Non possiamo scegliere il numero che viene fuori a seguito delle operazioni
che abbiamo deciso di chiamare "misura di X" o "misura di A". Se quel numero
puo' cambiare a seconda di nostre scelte, allora la procedura definita non
puo' essere detta "misura".
E il tuo modo di procedere porta a veri e propri *errori* quando, basandoti
su quei numeri che chiami "misure", ma che sei stato tu a fissare, trai
delle conclusioni (l'impossibilita' dei segnali superluminali) lasciando
intendere che quelle conclusioni siano "scritte" nella natura.

> Non trovo nulla di male ad assegnare una convenzione e misurare in
> base a quella.
> Poi e' interessante chiedersi come cambiano le cose cambiando
> convenzione, sist. di riferimento, ect...
> Mi sembra di capire che pero' tu rifiuti le interpretazioni che sono
> frutto
> delle convenzioni, di scelte arbitrarie,... Qui non siamo d'accordo.

Io rifiuto di dare significato fisico a proposizioni che si basano su cio'
che abbiamo deciso noi. I significati fisici li decide la natura, non noi.

Io rifiuto di dire quanto segue.
Sia C un evento che avviene in (-R,0) quando l'orologio fisso in (-R,0)
segna l'istante tin;
sia E un evento che avviene in (R,0) quando l'orologio fisso in (R,0) segna
l'istante tfin<tin;
E non puo' essere causato da C, perche' E e' "precedente" C.

Il "precedente" scritto sopra si basa *esclusivamente* sulla lettura degli
istanti segnati da due orologi lontani, ma quegli orologi li abbiamo settati
noi !!! Qualora non ci piacesse associare all'effetto un istante inferiore a
quello associato alla causa, basterebbe sincronizzare in maniera diversa.
Gli stessi eventi descritti sopra, cambiando sincronizzazione, potrebbero
diventare i seguenti:
C e' un evento che avviene in (-R,0) quando l'orologio fisso in (-R,0) segna
l'istante tin*;
E e' un evento che avviene in (R,0) quando l'orologio fisso in (R,0) segna
l'istante tfin*>tin*;
e ora, semplicemente cambiando sincronizzazione, non avremmo piu' il
"problema" dell'effetto che precede la causa.

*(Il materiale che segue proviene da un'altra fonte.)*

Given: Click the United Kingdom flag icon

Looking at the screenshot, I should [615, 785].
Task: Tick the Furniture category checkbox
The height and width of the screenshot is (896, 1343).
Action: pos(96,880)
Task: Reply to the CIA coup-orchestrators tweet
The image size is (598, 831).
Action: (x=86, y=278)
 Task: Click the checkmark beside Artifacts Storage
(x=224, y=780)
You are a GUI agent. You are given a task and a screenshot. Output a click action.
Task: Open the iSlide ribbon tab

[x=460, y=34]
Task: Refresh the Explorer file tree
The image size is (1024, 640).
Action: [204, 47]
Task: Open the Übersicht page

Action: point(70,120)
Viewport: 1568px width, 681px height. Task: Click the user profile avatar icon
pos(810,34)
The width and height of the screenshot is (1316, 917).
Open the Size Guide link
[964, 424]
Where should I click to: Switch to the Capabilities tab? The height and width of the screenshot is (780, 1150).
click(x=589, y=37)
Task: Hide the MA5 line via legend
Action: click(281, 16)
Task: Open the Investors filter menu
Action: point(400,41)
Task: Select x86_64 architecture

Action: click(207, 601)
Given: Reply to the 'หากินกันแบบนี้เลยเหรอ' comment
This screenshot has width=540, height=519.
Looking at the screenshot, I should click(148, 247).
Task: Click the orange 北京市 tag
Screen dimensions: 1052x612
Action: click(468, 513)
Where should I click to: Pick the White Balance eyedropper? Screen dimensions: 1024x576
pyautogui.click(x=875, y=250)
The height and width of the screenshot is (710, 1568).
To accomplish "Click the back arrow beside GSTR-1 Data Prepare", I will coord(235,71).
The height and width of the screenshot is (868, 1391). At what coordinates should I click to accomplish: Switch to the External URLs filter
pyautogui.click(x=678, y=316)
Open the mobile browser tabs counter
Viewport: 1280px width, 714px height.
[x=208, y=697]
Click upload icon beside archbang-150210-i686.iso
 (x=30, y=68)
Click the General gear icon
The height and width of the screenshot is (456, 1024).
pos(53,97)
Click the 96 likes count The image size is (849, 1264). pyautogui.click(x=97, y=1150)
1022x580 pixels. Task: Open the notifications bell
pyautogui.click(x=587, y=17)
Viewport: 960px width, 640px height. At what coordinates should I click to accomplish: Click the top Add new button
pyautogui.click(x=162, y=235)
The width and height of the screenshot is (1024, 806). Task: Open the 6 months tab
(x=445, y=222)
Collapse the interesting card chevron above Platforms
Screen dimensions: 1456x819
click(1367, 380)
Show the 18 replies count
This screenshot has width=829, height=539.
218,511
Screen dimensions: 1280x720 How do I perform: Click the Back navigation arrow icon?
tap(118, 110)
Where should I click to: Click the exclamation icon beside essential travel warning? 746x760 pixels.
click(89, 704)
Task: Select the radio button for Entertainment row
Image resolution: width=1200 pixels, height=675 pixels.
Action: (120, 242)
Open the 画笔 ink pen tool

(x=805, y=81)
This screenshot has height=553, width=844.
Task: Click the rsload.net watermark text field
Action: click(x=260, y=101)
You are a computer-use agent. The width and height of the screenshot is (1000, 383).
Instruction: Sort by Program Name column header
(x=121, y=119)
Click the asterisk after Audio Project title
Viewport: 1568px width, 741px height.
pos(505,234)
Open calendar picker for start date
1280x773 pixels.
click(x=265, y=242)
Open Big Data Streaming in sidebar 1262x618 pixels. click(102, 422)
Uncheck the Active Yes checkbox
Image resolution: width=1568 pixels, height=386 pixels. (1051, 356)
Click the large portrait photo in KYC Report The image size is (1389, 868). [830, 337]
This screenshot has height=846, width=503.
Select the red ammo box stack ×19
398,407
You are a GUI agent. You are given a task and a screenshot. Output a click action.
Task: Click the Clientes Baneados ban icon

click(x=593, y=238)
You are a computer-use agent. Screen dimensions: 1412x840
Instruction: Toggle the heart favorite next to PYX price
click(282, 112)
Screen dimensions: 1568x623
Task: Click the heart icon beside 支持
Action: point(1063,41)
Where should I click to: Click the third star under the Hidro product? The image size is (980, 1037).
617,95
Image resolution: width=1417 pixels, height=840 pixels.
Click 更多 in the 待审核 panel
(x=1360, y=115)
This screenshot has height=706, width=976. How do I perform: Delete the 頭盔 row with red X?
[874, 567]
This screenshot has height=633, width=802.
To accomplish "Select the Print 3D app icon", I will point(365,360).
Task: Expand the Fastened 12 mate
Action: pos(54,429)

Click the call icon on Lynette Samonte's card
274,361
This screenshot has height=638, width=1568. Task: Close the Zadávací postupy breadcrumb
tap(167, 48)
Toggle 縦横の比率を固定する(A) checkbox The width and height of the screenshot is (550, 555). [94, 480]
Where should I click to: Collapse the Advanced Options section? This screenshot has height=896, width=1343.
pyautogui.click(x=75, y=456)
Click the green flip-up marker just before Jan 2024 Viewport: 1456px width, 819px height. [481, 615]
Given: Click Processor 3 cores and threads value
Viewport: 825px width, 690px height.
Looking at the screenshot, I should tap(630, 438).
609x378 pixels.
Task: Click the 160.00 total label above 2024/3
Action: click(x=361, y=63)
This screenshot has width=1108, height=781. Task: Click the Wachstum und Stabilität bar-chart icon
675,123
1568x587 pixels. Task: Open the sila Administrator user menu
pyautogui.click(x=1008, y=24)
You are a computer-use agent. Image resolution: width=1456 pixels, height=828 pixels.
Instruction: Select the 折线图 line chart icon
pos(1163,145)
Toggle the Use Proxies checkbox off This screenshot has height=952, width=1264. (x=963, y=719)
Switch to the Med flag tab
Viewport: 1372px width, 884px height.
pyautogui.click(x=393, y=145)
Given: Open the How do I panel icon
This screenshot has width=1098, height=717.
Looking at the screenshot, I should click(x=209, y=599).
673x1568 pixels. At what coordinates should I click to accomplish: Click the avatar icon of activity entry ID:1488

Il fatto che C sia o meno causa di E lo decide la natura. E lo decide del
tutto indipendentemente dalle scelte che facciamo noi quando sincronizziamo
gli orologi. Il che e' come dire che osservare E "precedente" C (nel senso
visto sopra) non ci autorizza a trarre la conclusione che C non puo' essere
causa di E.

> Io non escludo un senso fisico a cio' che le interpretazioni e le
> convenzioni producono.
> Ad esempio la misura del colore di un fiore dipende dallo stato di
> moto dell'osservatore
> ma cio' non toglie che quello che vede e' reale e sensato.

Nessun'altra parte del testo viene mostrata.